BD - Fragiles jeunes filles en fleur


 Pour terminer ce tour d’horizon des nouvelles amours vues sous le prisme de la bande dessinée, n’hésitez pas à découvrir Fragile, album signé Mathilde Ducrest. Cette artiste Suisse vit désormais à Bruxelles après des études à Saint-Luc. Féministe engagée, elle a multiplié les projets de publication en autoédition avant d’être repéré par les éditions Casterman. Elle signe donc chez la prestigieuse maison (Tintin, Corto Maltese, Alix…) ce copieux roman graphique en couleurs fines et délicates racontant la rencontre entre Emily et Suzanne.

La première, étudiante, cherche un petit job d’été. Elle répond à l’annonce de la seconde, riche héritière d’une famille d’industriels. Le travail ? Promener tous les jours Mitsou, le petit chien de la seconde car elle va passer quelques semaines en vacances en Espagne. Mais avant d’abandonner son petit roquet à Emily, Suzanne veut mieux connaître Emily. Elles vont se promener dans les bois et jardins de la riche famille et une irrésistible attirance va naître entre les deux jeunes femmes.

Plus qu’une simple histoire d’amour, ce Fragile raconte combien il est compliqué pour les jeunes d’aujourd’hui de s’engager, de faire des plans sur l’avenir, de croire en l’amour. C’est effectivement le portrait d’une génération fragile. Mais très attachante aussi.
« Fragile », Casterman, 184 pages, 25 €

vendredi 21 juin 2024

BD - Amour réel et virtuel dans "Le champ des possibles"

 

Si les amours du passé ont parfois été débridées, celles de l’avenir pourraient être plus sages. Grâce à la réalité virtuelle si l’on en croit cet album écrit par Véro Cazot et dessiné par Anaïs Bernabé. Dans un avenir proche, les casques de réalité virtuelle permettent à quelques nantis de vivre deux vies. Une première, terre à terre, pleine de contraintes. Une seconde sans limite.

Marsu, la jeune héroïne de ce roman graphique est une architecte renommée.

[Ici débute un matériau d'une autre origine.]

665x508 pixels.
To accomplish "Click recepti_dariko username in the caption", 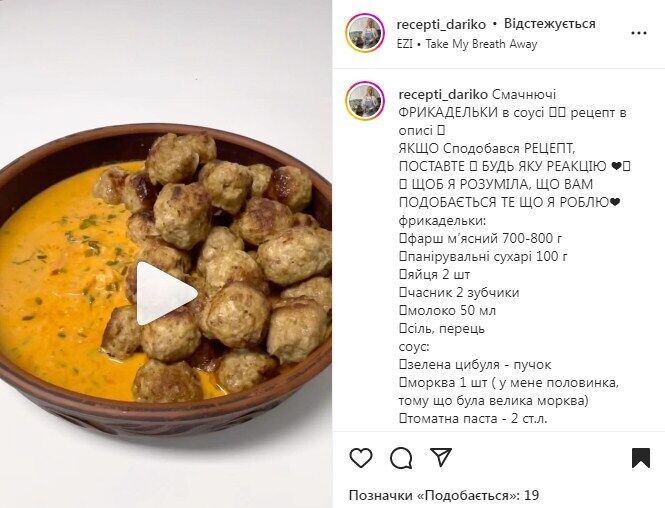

Elle a révolutionné les salles de spectacles. Lors de la présentation d’un de ses projets, elle fait la connaissance de Thom, informaticien qui cherche à développer son logiciel de réalité virtuelle qui permet de vivre dans les plus beaux hôtels ou ensembles architecturaux de la planète.

Marsu est sceptique. Thom enthousiaste. Un premier contact plein de sous-entendus, même si Marsu est fidèle à son compagnon, Harry, un potier qui pour le coup, peut difficilement avoir moins les mains dans la terre. Pourtant Thom va l’emporter. Marsu teste et devient rapidement accro. Dans l’histoire, les autrices expliquent que ce casque nouvelle génération peut se transformer en implant neuronal. On peut dès lors, en permanence, vivre deux réalités différentes. Travailler à son bureau tout en bronzant au bord d’une piscine avec le Pacifique en toile de fond.

Marsu va souvent aller dans une tour de New York réservée aux amis de Thom. Et tout en vivant avec Harry, va y partager des expériences, sensuelles, érotiques puis sexuelles avec Thom. Une femme, deux amants dont un virtuel. Étrange avenir décrit par Véro Cazot et Anaïs Bernabé. Et pourtant il semble très agréable s’il est partagé et consentant.

Une histoire de SF qui bénéficie d’un traitement graphique de toute beauté. Les séquences se déroulant dans la réalité virtuelle sont exécutées aux crayons de couleurs, la dessinatrice multipliant les tons décalés pour amplifier le volet merveilleux et irréel de l’expérience.